New Delhi: The Supreme Court has observed that taking a daughter-in-law’s jewellery in custody for safety cannot be termed as cruelty under the Section 498A of the Indian Penal Code (IPC).
A bench of Justices Indira Banerjee and J.K. Maheshwari said: “Failure to control an adult brother, living independently, or giving advice to the complainant (the wife) to adjust to avoid vindictive retaliation… cannot constitute cruelty on the part of the appellant (brother-in-law) within the meaning of Section 498A of the IPC.”
The top court made these observations during the hearing of an appeal challenging the Punjab and Haryana High Court order, which junked a plea by a woman’s brother-in-law to travel back to the US, where he is employed. A case was lodged by a woman against her husband and in-laws – mother, father, and husband’s brother — for subjecting her to cruelty.

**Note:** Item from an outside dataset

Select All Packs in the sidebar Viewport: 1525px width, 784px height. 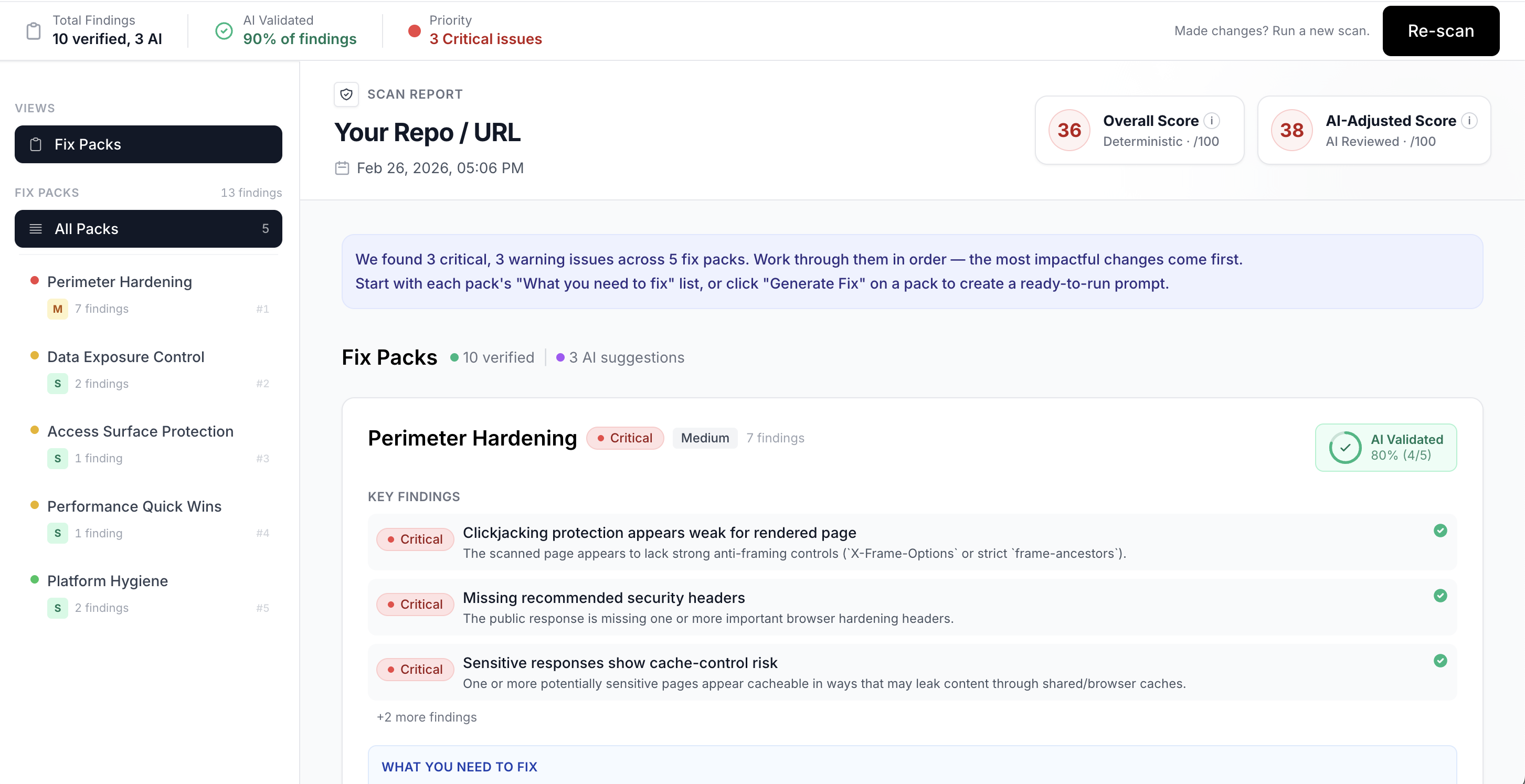pos(148,229)
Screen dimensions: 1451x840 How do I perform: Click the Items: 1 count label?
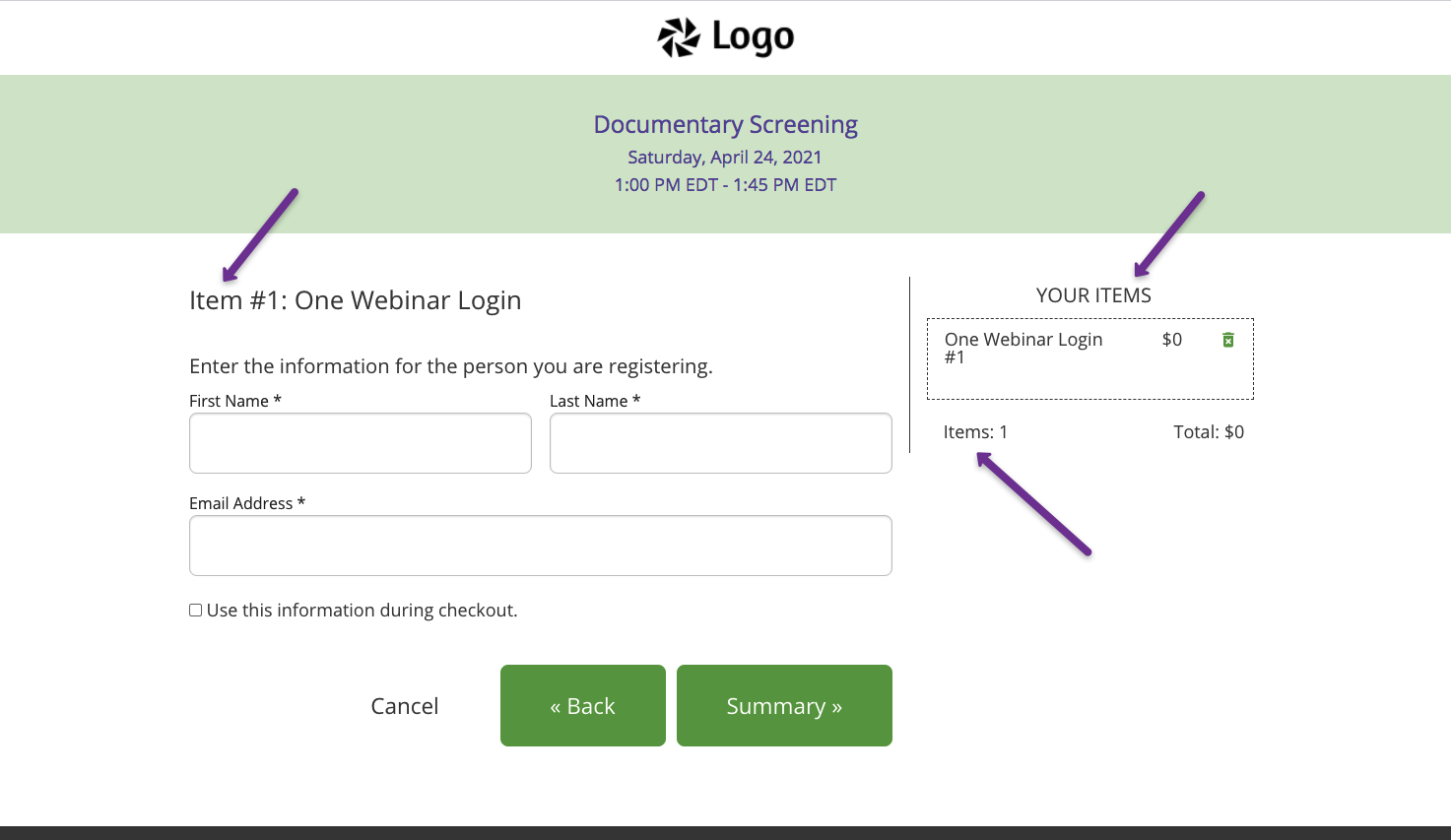click(x=975, y=432)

The top court noted that the daughter-in-law made only a general omnibus allegation that her in-laws ruined her life by misrepresentation, concealment, etc. “On the face of the averments in the complaint, the complainant’s husband made certain misrepresentations to her. The appellant is not liable for the acts of cruelty, or any other wrongful and/or criminal acts on the part of his parents or brother,” it noted.
The bench added there is nothing specific against the brother-in-law except the vague allegation that he and his mother kept her jewellery, adding that the daughter-in-law has not given any particulars of the jewellery that had allegedly been taken by her mother-in-law and brother-in-law and there is not a whisper of whether any jewellery is lying with the brother-in-law. “It is not even alleged that the Appellant forcibly took away or misappropriated the complainant’s jewellery or refused to return the same inspite of request. Taking custody of jewellery for safety cannot constitute cruelty within the meaning of Section 498A of the IPC,” it said.
Section 498 A refers to the husband or relative of the husband of a woman subjecting her to cruelty.
“Having regard to the nature of the allegations, it is not understood how and why the appellant should have been detained in India.. The apprehension that the husband of the complainant (Accused No.1) who had been working in the US might leave the country cannot be ground to deny the appellant’s (brother-in-law) prayer to go back to the US to resume his duties in a Company in which he has been working for about 9/10 years,” noted the bench.
The bench said the high court order denying permission to the woman’s brother-in-law to leave the country is not sustainable in law and is set aside.
The petitioner was arraigned as an accused along with his brother and parents under various sections, including, Sections 420 (cheating) 498A and 506 (criminal intimidation) of the IPC.